<<<<

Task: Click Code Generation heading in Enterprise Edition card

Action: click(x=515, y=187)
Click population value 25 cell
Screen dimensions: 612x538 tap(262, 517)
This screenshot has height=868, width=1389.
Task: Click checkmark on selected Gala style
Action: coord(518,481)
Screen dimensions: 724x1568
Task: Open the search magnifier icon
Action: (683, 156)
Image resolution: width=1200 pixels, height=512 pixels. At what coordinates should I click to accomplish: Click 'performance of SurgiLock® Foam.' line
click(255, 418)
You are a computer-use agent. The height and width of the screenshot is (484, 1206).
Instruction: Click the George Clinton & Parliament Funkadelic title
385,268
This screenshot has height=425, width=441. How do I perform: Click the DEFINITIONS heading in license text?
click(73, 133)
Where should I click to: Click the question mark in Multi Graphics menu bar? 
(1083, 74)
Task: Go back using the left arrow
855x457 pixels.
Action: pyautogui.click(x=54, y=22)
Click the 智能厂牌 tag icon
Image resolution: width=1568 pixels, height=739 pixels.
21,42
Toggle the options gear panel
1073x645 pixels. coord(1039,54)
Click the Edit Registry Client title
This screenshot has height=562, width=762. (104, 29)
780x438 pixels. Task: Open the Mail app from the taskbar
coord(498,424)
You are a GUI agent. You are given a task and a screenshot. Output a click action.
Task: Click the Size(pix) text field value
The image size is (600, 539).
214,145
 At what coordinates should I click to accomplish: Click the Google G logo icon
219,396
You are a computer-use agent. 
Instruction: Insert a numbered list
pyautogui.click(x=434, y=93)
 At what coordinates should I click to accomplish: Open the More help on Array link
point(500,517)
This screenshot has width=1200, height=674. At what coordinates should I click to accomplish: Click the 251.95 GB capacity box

>>>>

(Problem statement) The answer must be a single number: the count of lines in the records above that contain the word "agent".

(Result below) 3